Their confusion stems from Rev. Price's failure to catch the nuances of the local language's use of tone and cadence. While he meant to say something like "Jesus is supreme," what came out was "Jesus is poisonwood"—the name for a local plant with horribly irritating qualities. Throughout this powerful novel, Price never budges in his determination to preach the gospel out of his King James Bible, stubbornly oblivious to indigenous traditions and needs.
Price's 1959 missionary approach reflects a long tradition in which the goal was to "save the pagans" by preaching a white European Jesus. As we know, much of this "evangelizing" was backed up with imperial weaponry through which slaughter became a tool of "conversion." The modern, liberal tendency is to shrink from this horrific history and instead to engage in ecumenism and interreligious dialogue with those of other traditions. However, whether as God-and-country conservatives or nonviolent radicals, we may often replicate Rev. Price's method when offering up our "good news." Like Price, we accept rejection of our message as the cross we are to bear in Jesus' name.
But what if our rejection is not because our audiences are stiff-necked but because we, like Price, have arrogantly refused to translate the gospel into local languages? And where is the line between, on the one hand, speaking the language of "the other" and, on the other hand, merely saying what people want to hear in order to succeed?

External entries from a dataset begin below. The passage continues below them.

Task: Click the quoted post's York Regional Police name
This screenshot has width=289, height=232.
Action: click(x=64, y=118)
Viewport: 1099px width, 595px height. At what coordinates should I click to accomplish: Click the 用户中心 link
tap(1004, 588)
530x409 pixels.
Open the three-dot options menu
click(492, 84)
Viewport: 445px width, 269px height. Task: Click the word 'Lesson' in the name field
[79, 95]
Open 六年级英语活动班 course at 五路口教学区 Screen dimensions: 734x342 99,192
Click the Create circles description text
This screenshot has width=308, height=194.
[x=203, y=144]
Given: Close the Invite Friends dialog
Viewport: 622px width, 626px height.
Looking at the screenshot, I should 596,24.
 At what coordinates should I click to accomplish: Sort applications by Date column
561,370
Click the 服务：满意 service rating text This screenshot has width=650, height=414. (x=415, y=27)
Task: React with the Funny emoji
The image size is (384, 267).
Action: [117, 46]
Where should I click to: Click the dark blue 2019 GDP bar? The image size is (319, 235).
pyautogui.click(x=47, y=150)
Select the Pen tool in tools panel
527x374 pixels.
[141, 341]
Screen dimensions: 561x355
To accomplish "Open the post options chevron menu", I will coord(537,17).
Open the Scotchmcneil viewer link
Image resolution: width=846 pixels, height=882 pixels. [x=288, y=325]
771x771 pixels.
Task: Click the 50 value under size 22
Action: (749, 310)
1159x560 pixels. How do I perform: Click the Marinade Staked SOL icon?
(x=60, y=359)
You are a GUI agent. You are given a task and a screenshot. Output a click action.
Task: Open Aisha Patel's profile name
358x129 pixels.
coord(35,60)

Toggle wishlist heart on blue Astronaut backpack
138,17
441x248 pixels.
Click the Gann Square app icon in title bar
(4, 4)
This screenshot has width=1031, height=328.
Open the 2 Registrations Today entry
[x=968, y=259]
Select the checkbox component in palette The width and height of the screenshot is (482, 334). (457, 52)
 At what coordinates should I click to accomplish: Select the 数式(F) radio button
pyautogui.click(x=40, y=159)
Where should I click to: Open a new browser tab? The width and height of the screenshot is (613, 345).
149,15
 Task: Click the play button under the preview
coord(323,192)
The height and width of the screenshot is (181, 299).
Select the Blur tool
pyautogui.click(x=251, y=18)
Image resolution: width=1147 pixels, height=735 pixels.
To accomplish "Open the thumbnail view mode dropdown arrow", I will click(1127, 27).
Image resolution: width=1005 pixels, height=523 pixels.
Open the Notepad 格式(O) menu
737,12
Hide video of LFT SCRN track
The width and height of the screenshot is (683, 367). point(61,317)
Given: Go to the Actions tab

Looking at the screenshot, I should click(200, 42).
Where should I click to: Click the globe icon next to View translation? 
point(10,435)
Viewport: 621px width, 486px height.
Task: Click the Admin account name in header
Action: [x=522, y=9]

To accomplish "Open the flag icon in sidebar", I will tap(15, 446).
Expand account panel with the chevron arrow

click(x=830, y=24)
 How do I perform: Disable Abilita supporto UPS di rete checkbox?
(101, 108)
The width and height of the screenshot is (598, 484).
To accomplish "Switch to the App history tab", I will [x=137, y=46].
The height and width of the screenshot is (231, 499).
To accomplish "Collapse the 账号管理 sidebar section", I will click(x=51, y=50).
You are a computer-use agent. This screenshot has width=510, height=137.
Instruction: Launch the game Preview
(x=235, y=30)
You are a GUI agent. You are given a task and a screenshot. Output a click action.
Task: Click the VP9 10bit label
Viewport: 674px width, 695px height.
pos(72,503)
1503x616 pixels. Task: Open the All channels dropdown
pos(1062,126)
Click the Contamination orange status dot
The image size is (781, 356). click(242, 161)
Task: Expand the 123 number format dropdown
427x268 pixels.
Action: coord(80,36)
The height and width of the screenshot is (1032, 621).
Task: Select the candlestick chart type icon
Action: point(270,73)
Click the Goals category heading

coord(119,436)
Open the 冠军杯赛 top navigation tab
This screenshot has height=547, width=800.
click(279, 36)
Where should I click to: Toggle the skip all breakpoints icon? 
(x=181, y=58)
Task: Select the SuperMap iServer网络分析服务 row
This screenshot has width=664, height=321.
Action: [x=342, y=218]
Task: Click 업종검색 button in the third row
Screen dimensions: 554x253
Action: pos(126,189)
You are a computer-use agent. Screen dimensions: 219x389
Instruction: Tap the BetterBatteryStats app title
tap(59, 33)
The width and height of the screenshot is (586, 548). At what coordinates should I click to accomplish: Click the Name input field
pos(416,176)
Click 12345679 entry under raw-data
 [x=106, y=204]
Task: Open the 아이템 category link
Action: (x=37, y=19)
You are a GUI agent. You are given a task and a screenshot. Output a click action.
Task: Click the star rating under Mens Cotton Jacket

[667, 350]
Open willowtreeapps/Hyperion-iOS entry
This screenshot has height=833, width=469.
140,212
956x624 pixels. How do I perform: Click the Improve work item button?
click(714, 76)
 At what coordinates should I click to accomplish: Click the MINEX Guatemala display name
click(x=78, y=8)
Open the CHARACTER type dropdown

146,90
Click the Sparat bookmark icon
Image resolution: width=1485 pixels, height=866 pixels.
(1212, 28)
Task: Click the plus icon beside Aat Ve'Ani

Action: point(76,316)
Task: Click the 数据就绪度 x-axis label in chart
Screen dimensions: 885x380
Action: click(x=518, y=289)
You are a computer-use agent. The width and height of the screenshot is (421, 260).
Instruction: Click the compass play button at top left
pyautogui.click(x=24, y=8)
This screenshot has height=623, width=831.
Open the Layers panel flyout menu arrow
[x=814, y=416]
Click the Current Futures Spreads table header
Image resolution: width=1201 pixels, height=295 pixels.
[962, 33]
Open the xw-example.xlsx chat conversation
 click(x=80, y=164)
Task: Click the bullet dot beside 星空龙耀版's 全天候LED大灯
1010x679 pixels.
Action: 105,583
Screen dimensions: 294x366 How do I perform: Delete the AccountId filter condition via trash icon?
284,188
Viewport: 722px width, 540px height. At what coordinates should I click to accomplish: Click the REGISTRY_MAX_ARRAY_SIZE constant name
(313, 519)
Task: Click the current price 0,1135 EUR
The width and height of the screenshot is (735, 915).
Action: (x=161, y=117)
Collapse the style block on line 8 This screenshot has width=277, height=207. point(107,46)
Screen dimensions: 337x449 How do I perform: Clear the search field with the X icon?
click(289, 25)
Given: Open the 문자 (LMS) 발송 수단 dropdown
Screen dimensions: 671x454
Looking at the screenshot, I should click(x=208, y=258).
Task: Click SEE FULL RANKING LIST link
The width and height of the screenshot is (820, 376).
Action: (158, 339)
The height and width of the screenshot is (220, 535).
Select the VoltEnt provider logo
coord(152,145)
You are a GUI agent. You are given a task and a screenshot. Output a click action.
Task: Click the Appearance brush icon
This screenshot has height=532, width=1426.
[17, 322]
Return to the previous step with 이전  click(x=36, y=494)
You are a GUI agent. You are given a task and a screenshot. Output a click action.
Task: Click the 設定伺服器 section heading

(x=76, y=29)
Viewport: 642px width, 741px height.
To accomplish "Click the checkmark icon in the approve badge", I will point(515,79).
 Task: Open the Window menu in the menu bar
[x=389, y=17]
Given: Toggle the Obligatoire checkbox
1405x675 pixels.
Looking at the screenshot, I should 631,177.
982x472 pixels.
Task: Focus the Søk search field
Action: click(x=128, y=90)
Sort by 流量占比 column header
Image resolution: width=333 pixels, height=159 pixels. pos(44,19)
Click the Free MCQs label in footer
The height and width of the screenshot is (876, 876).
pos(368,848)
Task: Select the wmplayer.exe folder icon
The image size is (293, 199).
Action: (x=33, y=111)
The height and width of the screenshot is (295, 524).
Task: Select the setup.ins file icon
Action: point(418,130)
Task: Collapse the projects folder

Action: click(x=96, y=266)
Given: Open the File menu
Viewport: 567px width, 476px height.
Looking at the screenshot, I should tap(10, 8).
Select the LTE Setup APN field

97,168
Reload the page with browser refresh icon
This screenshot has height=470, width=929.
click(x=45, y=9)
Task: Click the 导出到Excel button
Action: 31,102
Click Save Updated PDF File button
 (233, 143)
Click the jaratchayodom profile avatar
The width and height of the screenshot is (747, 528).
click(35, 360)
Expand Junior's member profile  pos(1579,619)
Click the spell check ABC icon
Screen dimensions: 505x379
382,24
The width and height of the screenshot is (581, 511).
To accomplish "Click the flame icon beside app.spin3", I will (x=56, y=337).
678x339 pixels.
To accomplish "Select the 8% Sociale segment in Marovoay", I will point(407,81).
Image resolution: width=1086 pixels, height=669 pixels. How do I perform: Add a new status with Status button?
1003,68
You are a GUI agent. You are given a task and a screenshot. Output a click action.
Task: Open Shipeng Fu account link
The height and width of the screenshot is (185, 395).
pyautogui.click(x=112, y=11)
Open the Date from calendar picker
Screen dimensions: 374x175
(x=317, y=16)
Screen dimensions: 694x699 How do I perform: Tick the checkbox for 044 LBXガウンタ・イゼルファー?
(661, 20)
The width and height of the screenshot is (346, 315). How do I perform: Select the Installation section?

This struggle is one at the heart of the Acts of the Apostles. As the sequel to Luke's gospel, its author is likely a person well-educated in the Hellenistic culture of his day. His circle includes the elite women and men whose status makes things happen in the cities. They, perhaps like many of us, have become exposed to a variety of philosophical and religious belief systems. Why should they put their trust in the story of one man executed by the Romans in the boondocks of Judea whose friends claim he rose from the dead? Also within Luke's world are the multitudes of gentile country peasants and urban day laborers struggling to make sense of their lives within the disruptive world of imperial cult and commerce. How is the gospel to be "good news" to them?
FOR JEWS, THE STRUGGLE to maintain identity amidst the forces of Greco-Roman culture was largely one internal to the Jewish community. Judaism has no history of proselytizing. Like most peoples of the ancient world, Jews were satisfied in being allowed to practice their own traditions—what other people did was their own business. Yet in the multicultural world of the Diaspora, Jews had to deal with the diversity of traditions practiced by their neighbors.
One group responded by practicing the ancient exhortation to stay as far away from gentiles as possible except in emergencies. Others, like the Alexandrian philosopher Philo, tried to make Jewish traditions sound "rational" to the Hellenistic mind. Yet another approach, exemplified by the Pharisee Josephus, was to rewrite the scriptures to sound like a Roman history book, putting the Jewish journey alongside those of other noble peoples. Still others succumbed to pressure and gave up the ancestral ways in favor of local practices. But all these options were in some ways defensive measures designed to assure one's identity within a wider world.
Christianity, though, gave rise to Paul the apostle—a Jew who believed with every fiber of his being that the resurrection of Jesus opened the door to the gentiles' admission to membership in God's people. With Paul and his traveling companions, the gospel writer Luke had a fabulous hook on which to hang his story of the gospel's struggle to reach to the ends of the earth.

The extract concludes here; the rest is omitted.